Scampato pericolo per il design italiano

Scampato pericolo per il design italiano

Con la pubblicazione in G.U. del 12 settembre 2014 del pacchetto c.d. “Sblocca Italia” (si veda la news del 18.09.2014) è stata stralciata dal testo definitivo la disposizione – a ragione tanto criticata dagli addetti ai settori interessati – contenuta all’articolo 37, la quale riconosceva tutela ai soli disegni registrati negando, invece, valore artistico e la conseguente tutela alle opere del design protette attraverso il diritto d’autore.

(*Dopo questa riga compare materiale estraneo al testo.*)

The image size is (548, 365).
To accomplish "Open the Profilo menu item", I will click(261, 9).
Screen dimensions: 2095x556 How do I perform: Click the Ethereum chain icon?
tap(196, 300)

Si veda, al proposito, il comunicato stampa del 3 settembre 2014 di Indicam (Istituto di Centro Marca per la lotta alla contraffazione, www.indicam.it) e di FederlegnoArredo (www.federlegnoarredo.it) nel quale sono evidenziati i punti critici della norma – fortunatamente non accolta nel testo definitivo – di “spalancare le porte alla contraffazione” concedendo la libertà alla copia libera delle opere di design che, prima del 2001, non erano state registrate come disegni o modelli dando così, di fatto, il via libera alla riproduzione dei classici del design ad un numero limitato di imprese, con l’evidente pericolo di compromettere valori sia strategici sia economici nel settore dell’arredo-design.